-- BEGIN Given text --

As part of the finance and the future of IT trend, we expect to see more CIOs, CFOs, and their respective teams explore ways to address these and other funding, accounting, and reporting challenges.

Finance transforms capital deployment

CFOs and their organizations can be the arbiters of rapid change, balancing necessary controls and risk management with modernized techniques for budgeting, deploying funds, and working with technology and business leaders to continuously monitor and optimize impacts. Some techniques include:

  • Risk-based portfolio mindset. Many organizations struggle to justify significant funds for innovation and disruptive technologies—the likelihood of failure can be high, and the upside of success isn’t always straightforward to quantify. Treating investments as a portfolio is important; thoughtfully developing the governance and attributes of the portfolio is more so. Shoehorning prototypes of disruptive technologies into classical five-year ROI calculations is likely to generate either wildly optimistic valuations or widespread risk aversion. Treat investing in emerging tech as you would buying call options: The CFO and management team can make measured bets while getting information to more confidently guide future investment and mitigate future risk.6
  • Capex versus opex strategy. Every technology investment has risks, and those made in cloud are no different. Because cloud shifts technology investments from the capital expense to the operating expense column, moving to cloud too quickly can affect company financials. CIOs and CFOs can work together to classify these costs appropriately and assess and optimize the impact of cloud investments. They can also develop strategies for depreciation and capital allocation to offset any impact.7 The good news is that the capex-versus-opex issue may not rattle Wall Street much longer. Deloitte studied how a set of public companies communicated their cloud investments to Wall Street and how analysts responded. The capex/opex issue did not appear to be a significant consideration in filings, commentary, and analyst discussions. In fact, companies may be underselling and underutilizing their cloud investments. Analysts appear to be more interested in how cloud adoption can lead to potential new revenue streams or revenue enhancement than in its potential for cost-reduction. 8
  • Capacity-based funding. The idea of fixing IT budgets around explicit capacity, tweaked annually, is not new. But as technology organizations move from project to product orientation, those teams increasingly represent dedicated multidisciplinary staff from across the business and IT. Now, “capacity” is tied directly to customer, market, or supporting value streams. Road maps of growth objectives and investment needs define existing and future funding, measured not in IT-speak SLAs but in outcomes and results aligned directly to business metrics. Instead of annually framing projects to earmark access to tech resources, the product team is responsible for continuously assessing and refreshing its performance and priorities, with the ability to scale up or down based on justified changes to nested outcomes and expected key results. Everything will become more fluid, so finance should start putting processes and governance in place now to accommodate this volatility.9
  • Digital foundations. Many of the investments that companies make in cloud migration, core modernization, data platforms, and other technologies form a digital foundation that benefits the entire organization. Given the business-critical nature of these investments, CIOs and CFOs should consider funding them separately from the larger IT budget. More important, they should consider not allocating costs to the business and instead providing subsidies for lines of business or departments participating in executing the vision. This can protect these funding streams from indiscriminate budget cuts or belt-tightening—and distinguish them from spending on core revitalization efforts that, while also foundational, will eventually wind down.10

IT’s call to arms

Big changes need to happen with the IT organization as well—ideally in the spirit of, if not the structure of, drastically improved alignment and collaboration with the finance organization. Areas to consider include:

  • Product-focused operating model. As described above, IT organizations are moving from plan-build-run structures with associated capabilities to teams oriented around market-facing products, capabilities, and internal-facing, shared service value streams. These teams bring together disciplines across tech and business silos, typically use Agile methods and tools, and tend to inspire different mindsets while requiring different skill sets. Without trivializing the challenge in reorienting every part of IT’s portfolio along these lines, the talent realities are often the biggest hurdle. Having a vision for the future of work within the organization is needed: identifying the required skill sets, how they can be sourced (for example, reskilling existing resources or tapping new talent pools), and defining new expectations and incentives.

-- END Given text --
-- BEGIN Given records --

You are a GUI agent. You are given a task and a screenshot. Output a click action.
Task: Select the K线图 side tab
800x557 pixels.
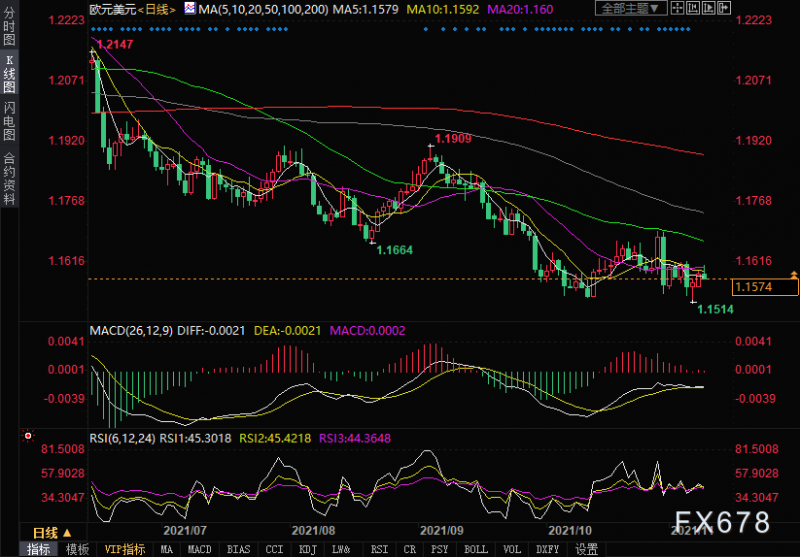click(9, 74)
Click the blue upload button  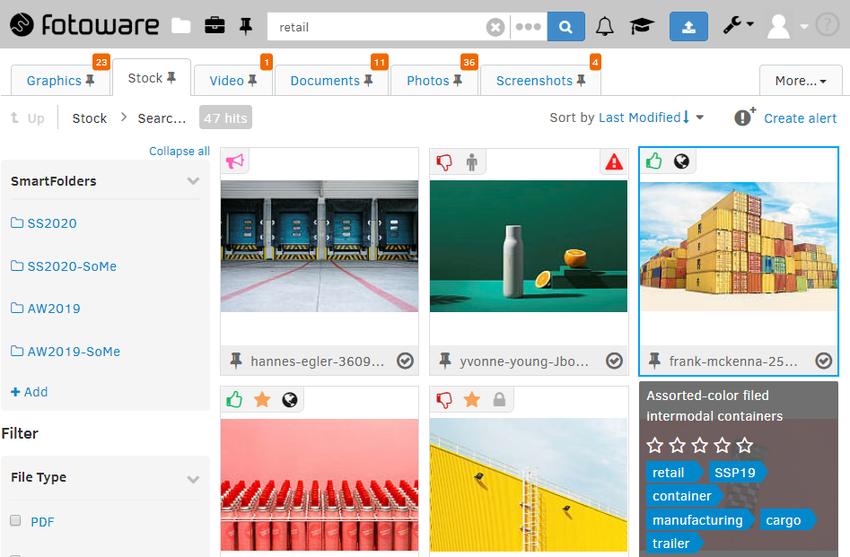(688, 27)

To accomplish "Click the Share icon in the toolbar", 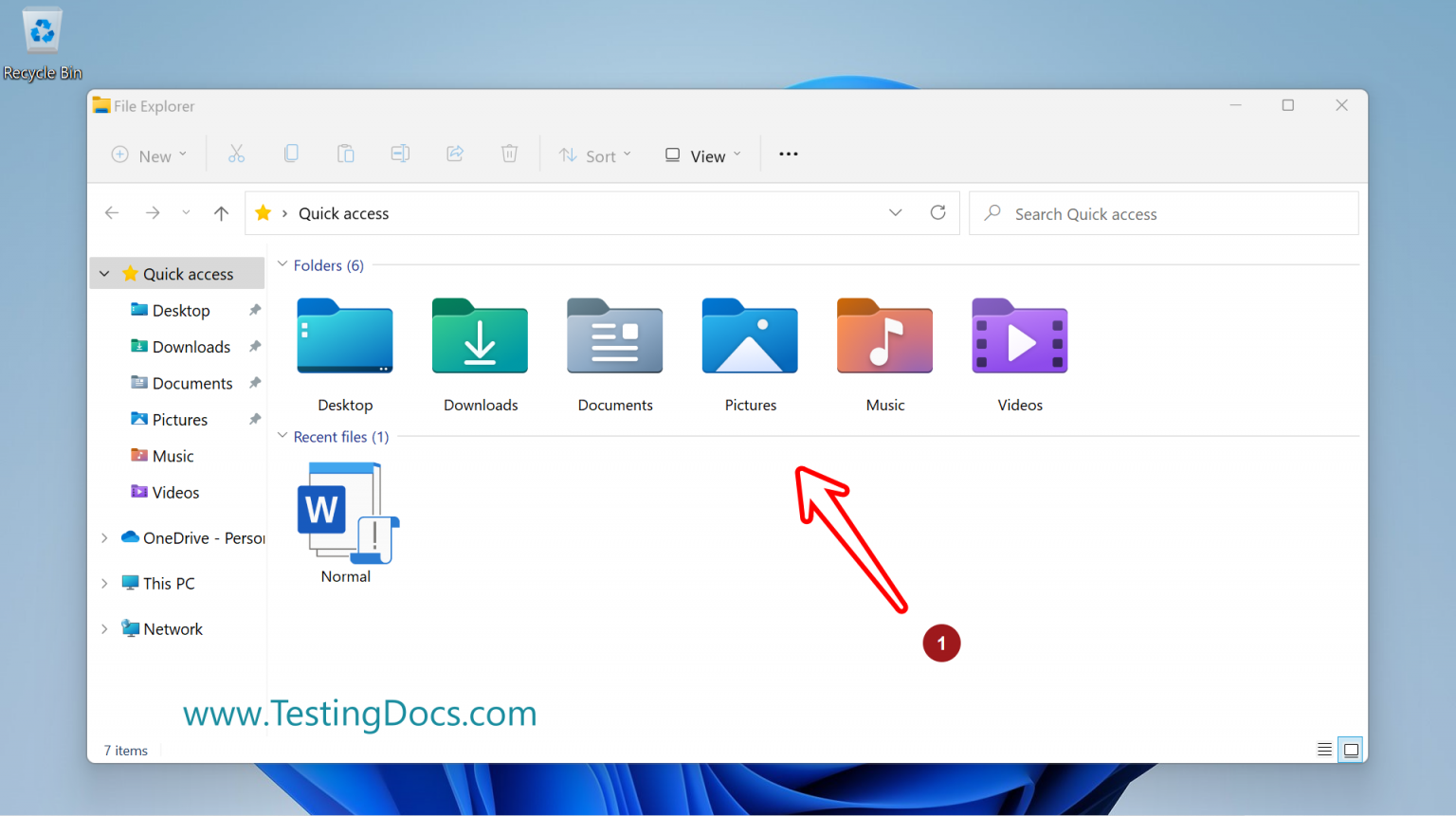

-- END Given records --

Print the passage of the text on finance and IT funding that begins at the words "As part of the finance" and stops after "and reporting challenges.".

As part of the finance and the future of IT trend, we expect to see more CIOs, CFOs, and their respective teams explore ways to address these and other funding, accounting, and reporting challenges.